Net debt was £22.5m at the end of April 2011 but there should be some income from the disposal of non-core assets, including the tax division which is in the books at £7m.
Omega Diagnostics (ODX) – £13.6m at 16p
Omega Diagnostics grew its profit for the year to March 2011 but the real return on investment will not show through until 2012-13. Omega produces diagnostic tests for food intolerances and infectious diseases. Revenues grew 27% to £7.9m. That includes an initial contribution of £955,000 from the allergy diagnostics division of Allergopharma acquired for £4.9m last year. Like-for-like growth was 12%. There was particularly strong growth in Europe, helped by the acquisition, and in Brazil. Underlying pre-tax profit rose 25% to £736,000. The majority of the profit growth came from the food intolerance side of the business. House broker Cenkos forecasts a profit of £1.8m in 2011-12, rising to £5.2m in 2012-13 as the recent acquisition and the investment in automated instrument really starts to pay off. The shares are trading on 11 times 2011-12 prospective earnings, falling to less than four
Net cash was £447,000 at the end of March 2011. That does not include the remaining £550,000 due to be paid to Immunodiagnostic Systems Holdings for the right to use its IDS-iSYS automated instrument technology platform. Most of that cash will be paid out in this financial year.
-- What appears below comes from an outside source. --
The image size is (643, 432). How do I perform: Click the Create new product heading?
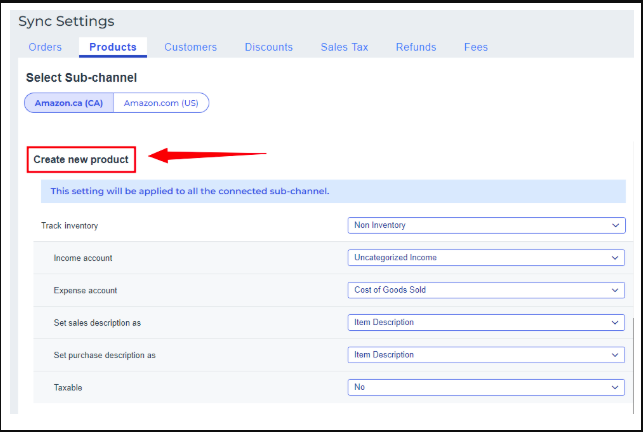pyautogui.click(x=81, y=159)
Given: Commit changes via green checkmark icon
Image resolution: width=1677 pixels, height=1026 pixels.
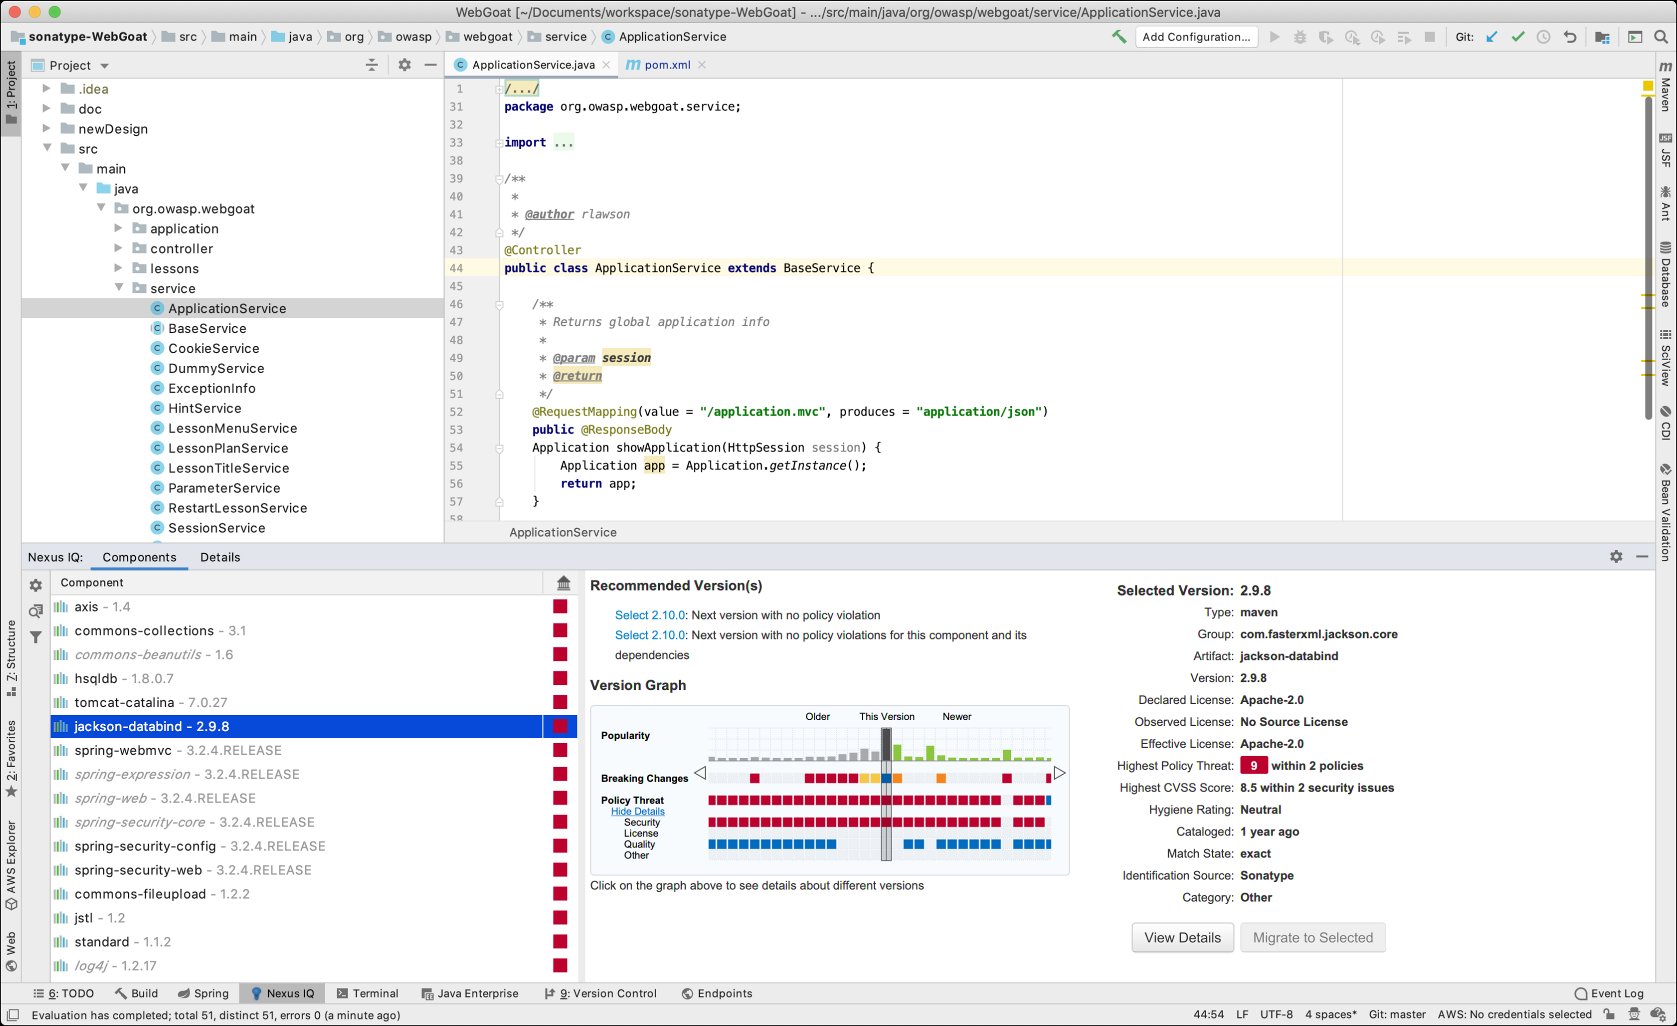Looking at the screenshot, I should (x=1518, y=37).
Omega has already paid £400,000 of the licence payment.
ILX (ILX) – £8.63m at 3p
E-learning software supplier ILX is reaping the benefits of concentrating on international expansion of its best practice e-learning software and the closure of poorly performing operations. The UK best practice division, predominantly PRINCE2 training, was flat last year although sales of higher margin products meant that the profit contribution was slightly higher. Most of the overall improvement came in the international best practice division with Australasia and the Middle East generating strong growth. The closure of investment banker training business CTG led to massive write-offs and the total cost in the year to March 2011 was £10.5m. Excluding that, pre-tax profit jumped from £757,000 to £1.42m, on revenues up from £11.9m to £12.9m. The executive directors taking a pay cut also helped to improve profit. International expansion will continue to be key to growth and ILX wants to further exploit its own brand through improved marketing. Developing a consultancy business will also help to enhance growth. House broker FinnCap forecasts a 2011-12 profit of £1.8m, rising to £2.1m the following year. The shares are trading on seven times 2011-12 prospective earnings.
The improved trading has even enabled ILX, which has shifted sectors from support services to software, to reinstate the dividend. A 1.5p a share dividend is payable on 14 October. The dividend was withdrawn last year because ILX wanted to spend the cash on its international business and reduce its net debt, which was down from £3.16m to £1.89m at the end of March 2011.